[What is being asked] A faithful, word-for-word copy of the records is required, and it must contain no pictures.

[Record extracts]
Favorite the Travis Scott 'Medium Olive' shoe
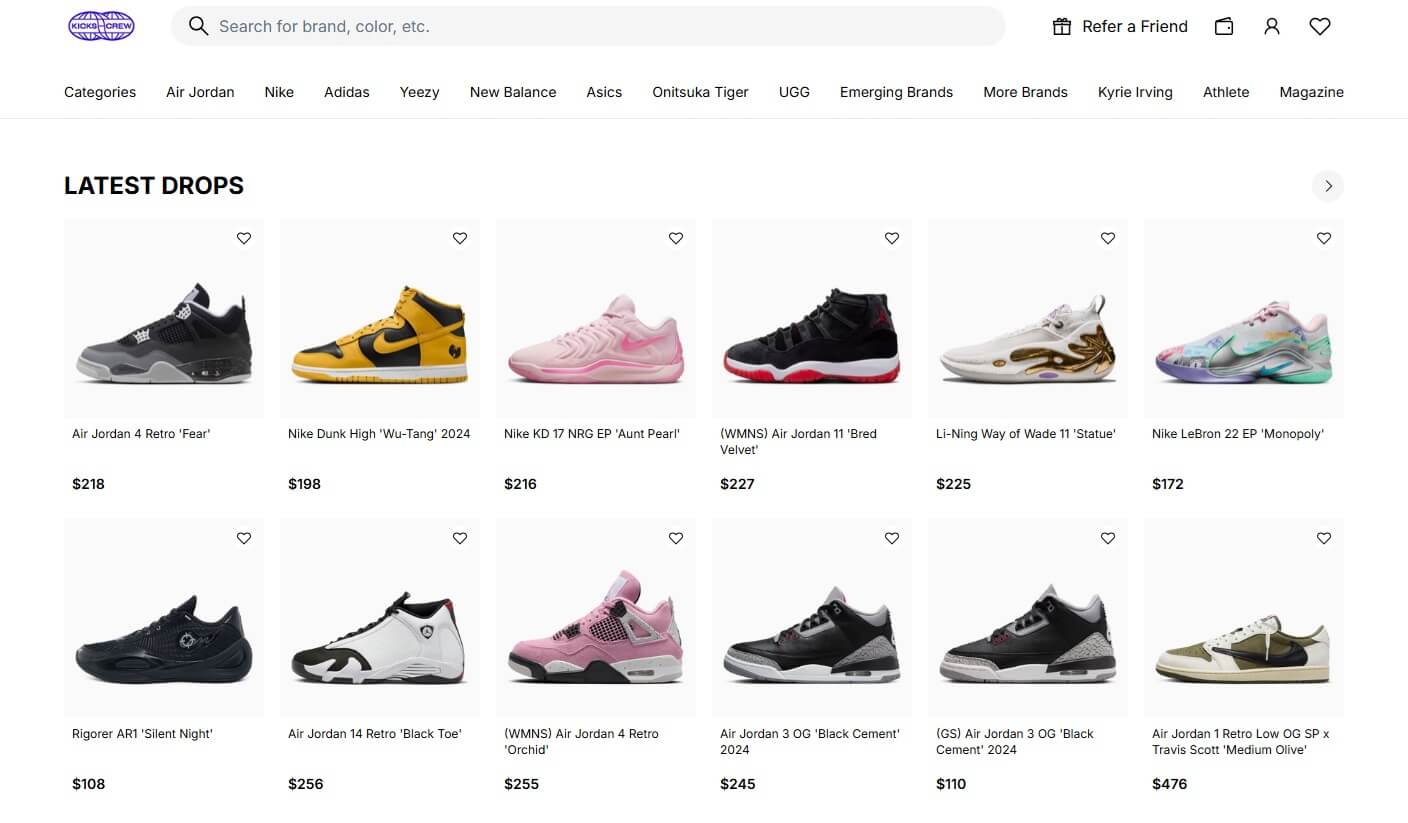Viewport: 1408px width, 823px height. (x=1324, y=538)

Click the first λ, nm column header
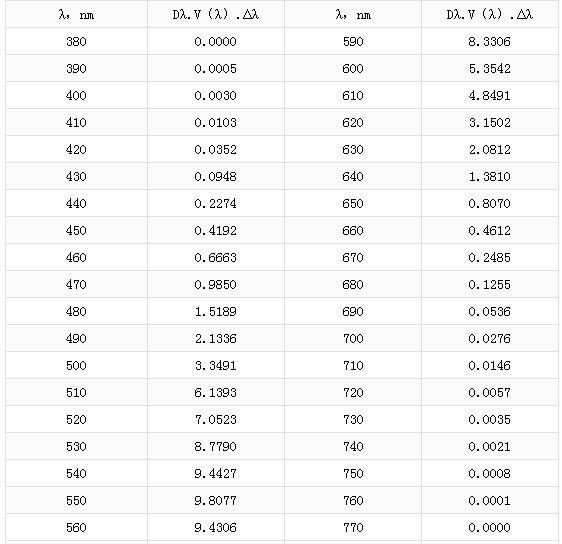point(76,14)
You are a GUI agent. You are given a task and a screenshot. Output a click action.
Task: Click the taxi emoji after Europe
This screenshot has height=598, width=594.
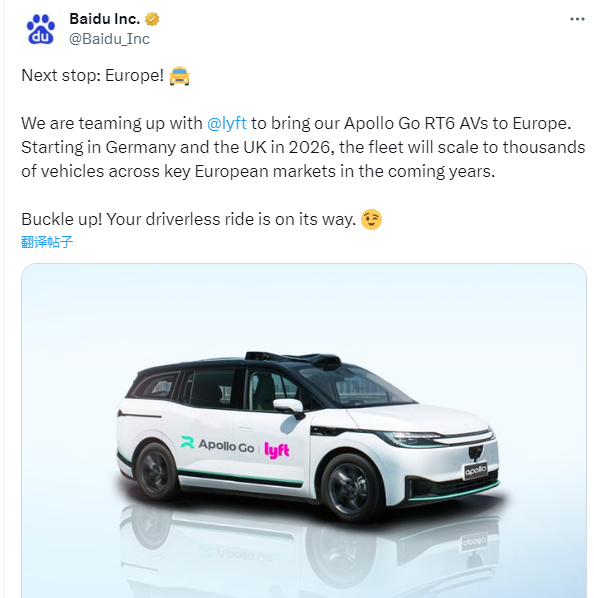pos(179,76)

[Answer]
Favorite the Travis Scott 'Medium Olive' shoe
Viewport: 1408px width, 823px height. (x=1324, y=538)

Click the first λ, nm column header
point(76,14)
You are a GUI agent. You are given a task and a screenshot. Output a click action.
Task: Click the taxi emoji after Europe
This screenshot has height=598, width=594.
pos(179,76)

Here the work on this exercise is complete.